[START OF Excerpted records]

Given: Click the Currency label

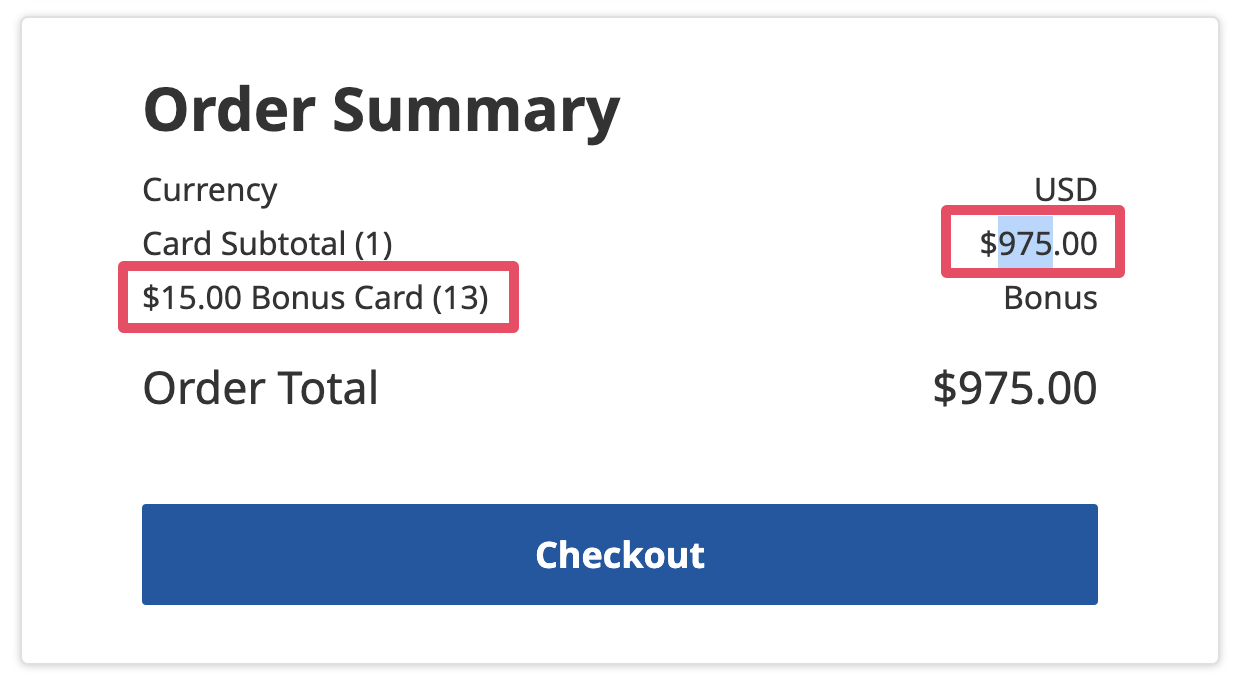Looking at the screenshot, I should click(x=210, y=189).
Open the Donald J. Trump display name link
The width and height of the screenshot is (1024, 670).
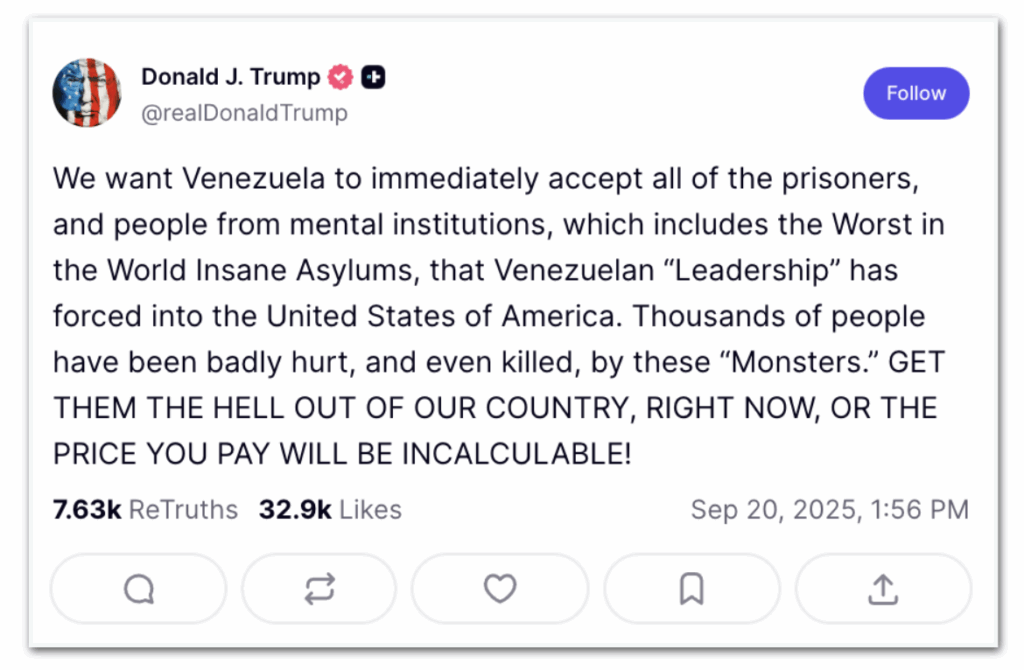[230, 77]
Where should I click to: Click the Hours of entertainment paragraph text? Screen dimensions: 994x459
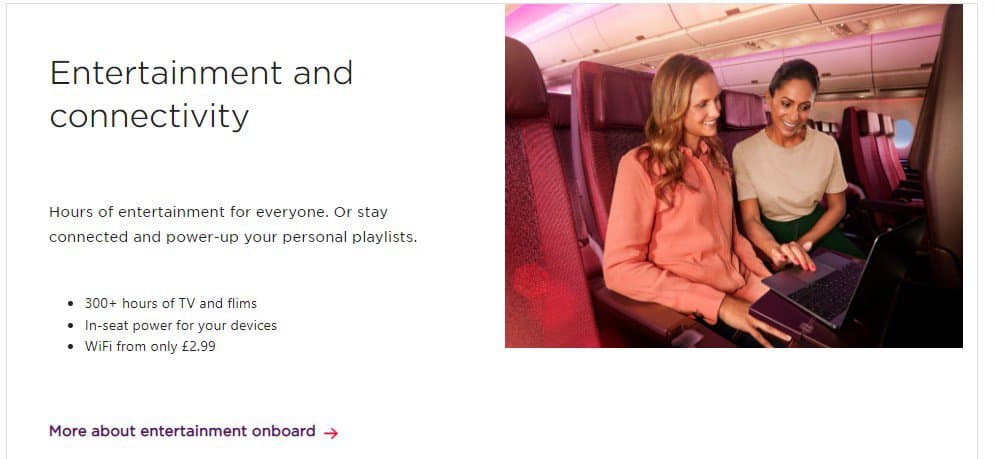(233, 224)
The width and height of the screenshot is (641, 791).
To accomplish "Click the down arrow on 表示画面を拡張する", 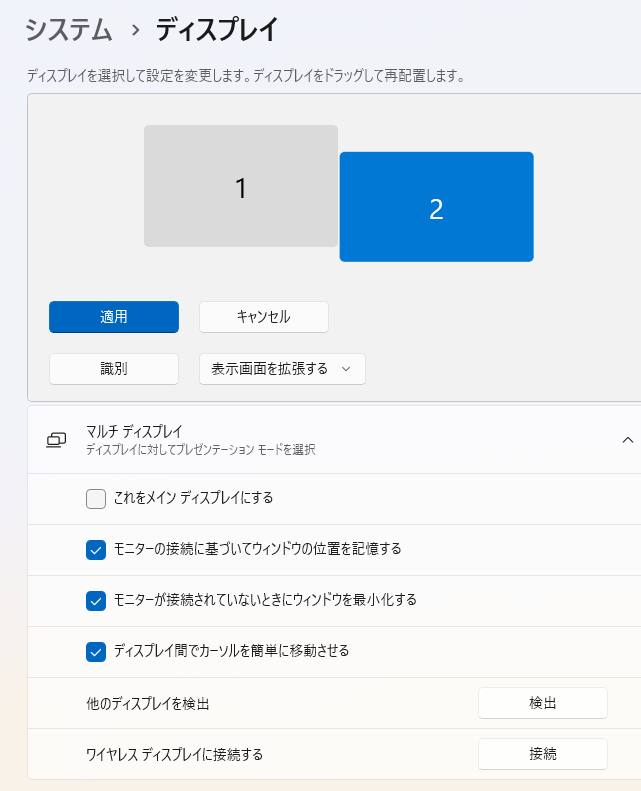I will 346,369.
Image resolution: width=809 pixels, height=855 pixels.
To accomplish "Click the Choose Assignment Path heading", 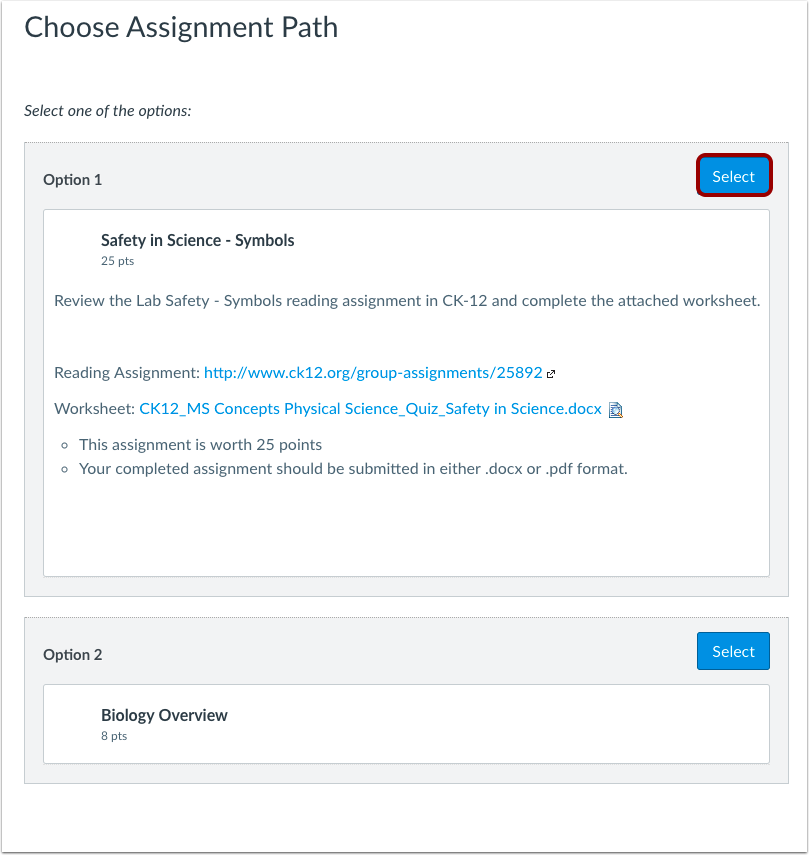I will click(x=181, y=27).
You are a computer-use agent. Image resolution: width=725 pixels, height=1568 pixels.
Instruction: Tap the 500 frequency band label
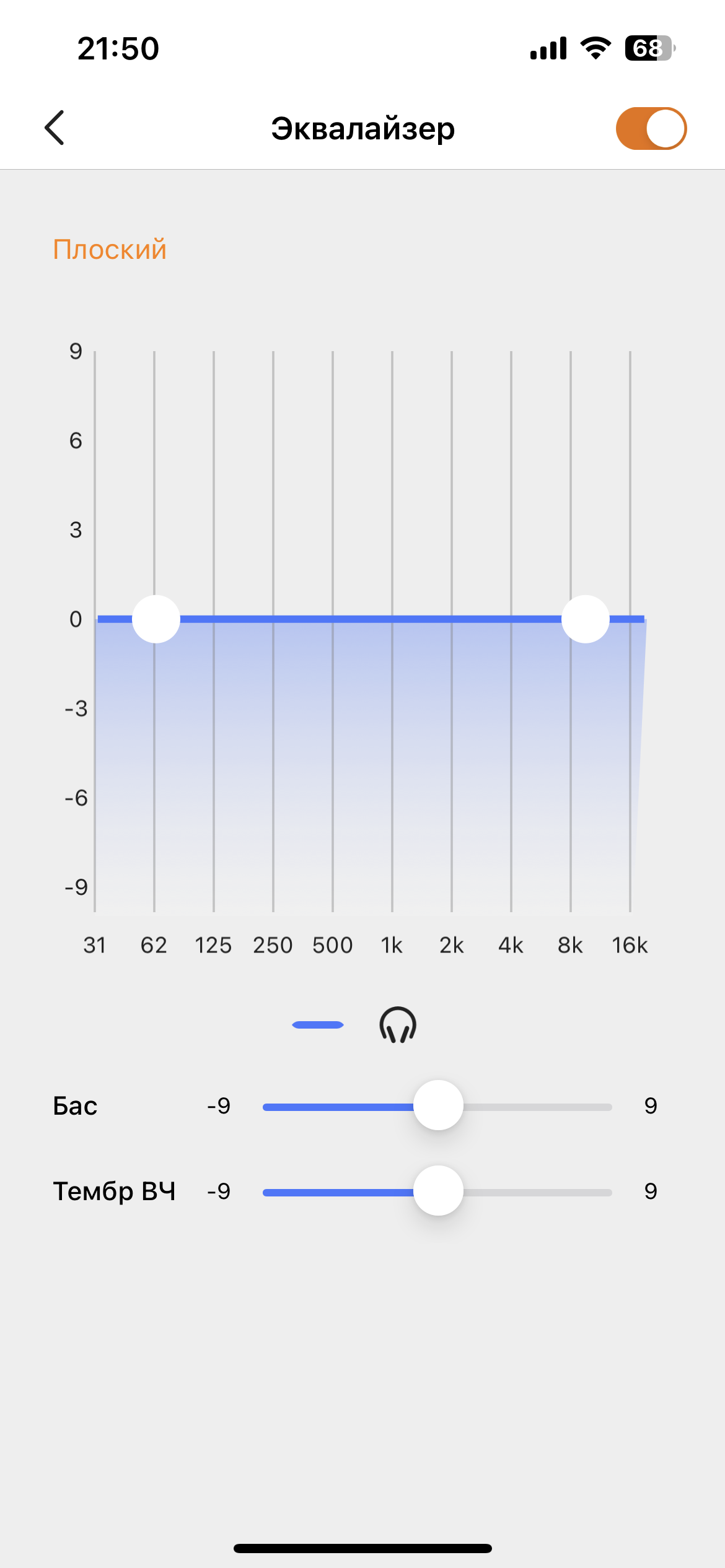[333, 946]
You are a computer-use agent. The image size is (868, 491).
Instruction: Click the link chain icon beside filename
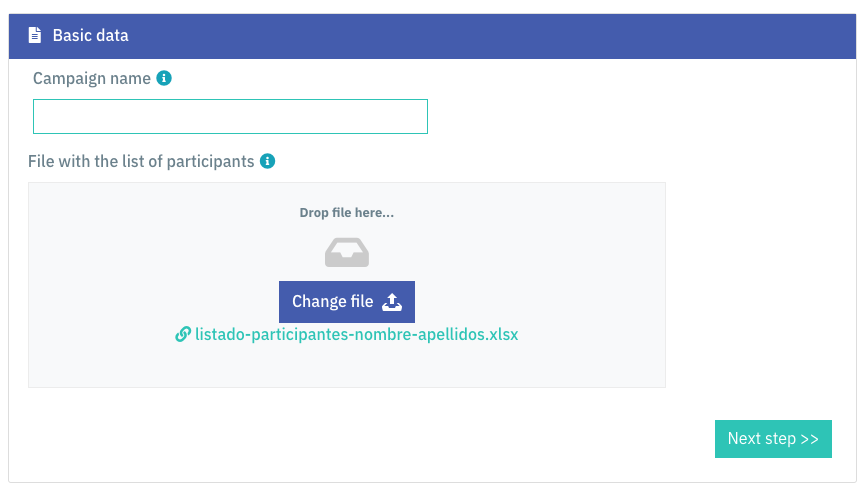pos(183,334)
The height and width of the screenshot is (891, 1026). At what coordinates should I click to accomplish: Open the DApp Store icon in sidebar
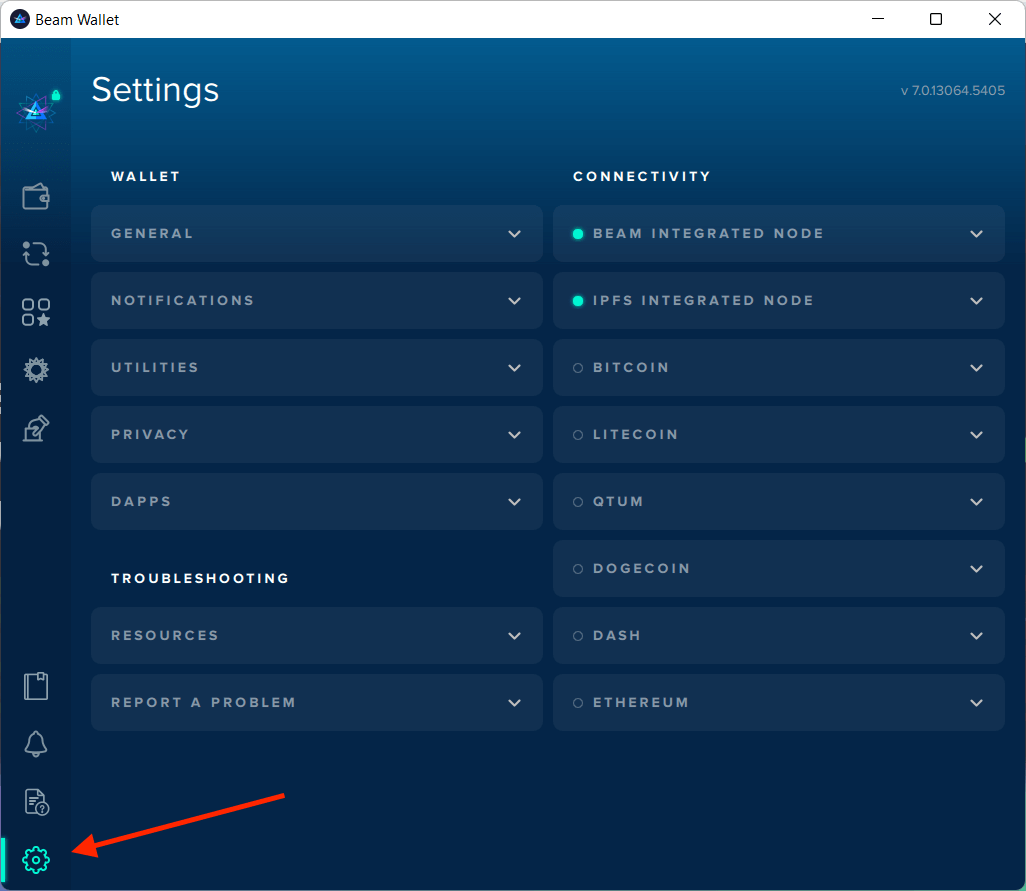click(36, 312)
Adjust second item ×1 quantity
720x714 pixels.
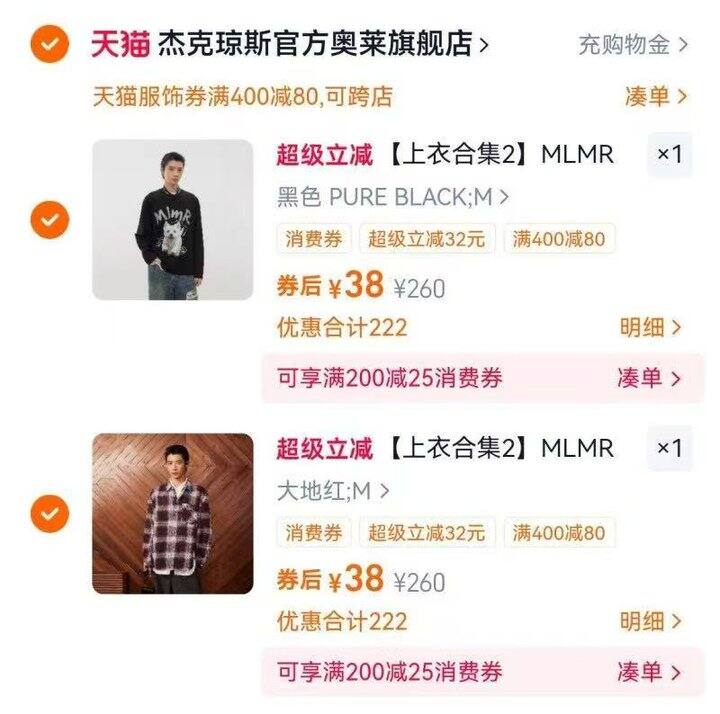tap(669, 448)
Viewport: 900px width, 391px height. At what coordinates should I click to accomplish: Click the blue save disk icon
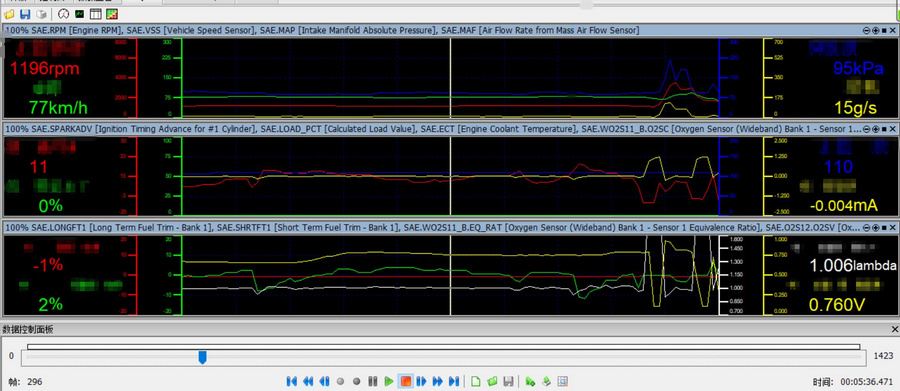pos(25,13)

[END OF Excerpted records]

(What is expected) Return everything from the line containing "Viewport: 900px width, 391px" down to the end of the records, unchanged, with the pictures left out.

(Task answer)
Viewport: 900px width, 391px height. At what coordinates should I click to accomplish: Click the blue save disk icon
pos(25,13)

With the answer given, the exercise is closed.